Photos: Florida Snook and Egrets with the Chairman

Written by: Leigh Perkins, Orvis Chairman of the Board

Orvis Charmain of the Board Leigh Perkins poses with a fine snook and biologist Pete Frezza.
All photos courtesy Leigh Perkins

We traveled to the Everglades last November with Capt. Rick Ruoff, Capt. “Cap” and JoAnn Cappelletti, and Pete Frezza, who is a marine biologist and Audubon employee who currently concentrates on the nesting success of the roseate spoonbill and now, the reddish egret.

The fishing was very good, especially for large snook. There is a slot size limit of between 28 and 33 inches for snook, so while we release almost all fish we catch, we like to keep at least one snook because they are delicious eating! The snook is a great game fish, explosively ambushing the flies you cast to them. A little info on the snook: they are protandric hermaphrodites and change sex from male to female. So all large snook are female; hence all over 33 inches will be protected females able to produce eggs.

Anne Perkins loves the explosive strikes from Florida snook.

Now to the reddish egret, and the new studies Pete Frezza is involved with in the Everglades: The reddish egret is considered one of the rarest wading birds in this country, and it turns out that there have never been many studies made about the birds. According to National Wildlife Refuge System, there are only 3,500 pairs in the world, and of these, 260 are in Florida. They have been in decline for a long time and are now listed as threatened. The state got interested in 2014 and earmarked money to create a state-wide estimate of nesting birds. They contracted with Audubon, which is doing the work virtually for free, because Audubon has been studying the roseate spoonbill for many years and the two species nest in the same area.

The reddish egret is endangered throughout its range.

They began this multi-year study by estimating the number of nesting birds in Florida Bay. The way they did this was to be just offshore in the morning, for three hours, starting within one-half hour of sunrise. They counted the number of birds leaving the roost, coming and going. The pair always has one adult on the nest while the other is off foraging, usually for a 2- to 4-hour period. Then they relieve each other, in a cycle. One difficulty in the study turned out to be that the nesting period is spread out over six months, so not a defined period. However, researchers were able to calculate the number of birds in Florida Bay at 80 nesting pairs. This last year was considered a test of how they will proceed with their estimates, and 2015 will mark the official start of the study. Next, they will use this methodology to study three other areas: lower Keys, Tampa Bay area, and Merritt Island.

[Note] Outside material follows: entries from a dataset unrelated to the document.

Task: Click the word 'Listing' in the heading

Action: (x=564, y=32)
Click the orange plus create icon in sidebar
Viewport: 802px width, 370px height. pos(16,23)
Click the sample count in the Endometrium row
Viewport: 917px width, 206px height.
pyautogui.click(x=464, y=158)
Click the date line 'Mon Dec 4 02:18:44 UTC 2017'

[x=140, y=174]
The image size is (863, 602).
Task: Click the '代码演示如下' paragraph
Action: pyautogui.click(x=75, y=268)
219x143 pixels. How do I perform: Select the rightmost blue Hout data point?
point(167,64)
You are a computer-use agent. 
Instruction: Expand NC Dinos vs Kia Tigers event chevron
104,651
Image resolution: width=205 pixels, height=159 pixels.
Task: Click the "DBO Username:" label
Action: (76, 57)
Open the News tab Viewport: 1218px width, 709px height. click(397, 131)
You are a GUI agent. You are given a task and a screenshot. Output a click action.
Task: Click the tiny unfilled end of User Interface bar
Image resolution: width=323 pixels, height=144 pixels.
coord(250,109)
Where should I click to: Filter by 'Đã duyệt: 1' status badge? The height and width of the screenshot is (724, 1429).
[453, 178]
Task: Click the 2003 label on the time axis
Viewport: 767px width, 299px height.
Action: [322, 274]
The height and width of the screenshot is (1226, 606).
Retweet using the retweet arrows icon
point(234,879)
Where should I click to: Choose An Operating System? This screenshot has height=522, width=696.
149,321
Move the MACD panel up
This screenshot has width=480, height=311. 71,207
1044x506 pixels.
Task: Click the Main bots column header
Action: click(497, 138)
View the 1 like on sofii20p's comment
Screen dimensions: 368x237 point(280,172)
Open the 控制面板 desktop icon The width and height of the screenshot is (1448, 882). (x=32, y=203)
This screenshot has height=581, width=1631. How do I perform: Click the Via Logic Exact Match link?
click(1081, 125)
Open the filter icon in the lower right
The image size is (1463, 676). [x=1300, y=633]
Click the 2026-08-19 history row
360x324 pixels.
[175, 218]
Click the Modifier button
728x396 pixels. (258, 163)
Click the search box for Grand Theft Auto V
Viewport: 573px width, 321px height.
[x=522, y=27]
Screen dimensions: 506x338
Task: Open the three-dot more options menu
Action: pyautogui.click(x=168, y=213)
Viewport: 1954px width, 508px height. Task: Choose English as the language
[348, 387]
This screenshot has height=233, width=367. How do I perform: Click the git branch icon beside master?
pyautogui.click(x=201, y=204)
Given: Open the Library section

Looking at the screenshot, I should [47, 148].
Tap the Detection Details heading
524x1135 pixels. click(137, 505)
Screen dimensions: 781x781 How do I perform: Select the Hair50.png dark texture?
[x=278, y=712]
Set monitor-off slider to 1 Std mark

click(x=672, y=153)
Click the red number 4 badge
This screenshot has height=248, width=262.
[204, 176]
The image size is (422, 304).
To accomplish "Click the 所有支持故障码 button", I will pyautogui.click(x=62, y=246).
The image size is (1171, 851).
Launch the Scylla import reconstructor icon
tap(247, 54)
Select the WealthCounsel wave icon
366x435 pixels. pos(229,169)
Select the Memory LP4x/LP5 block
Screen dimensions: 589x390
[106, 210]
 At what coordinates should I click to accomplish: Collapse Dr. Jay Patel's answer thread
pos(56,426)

The dance of the reddish egret is an effective way of tricking baitfish.

When they are searching for small fish, reddish egrets perform a “dance” in the shallow water. With their wings spread open, they hop around in the water and the fish swim into the shadow presuming it is safe territory. Successful foraging technique!

Leigh Perkins is Orvis Chairman of the Board and the author of A Sportsman’s Life.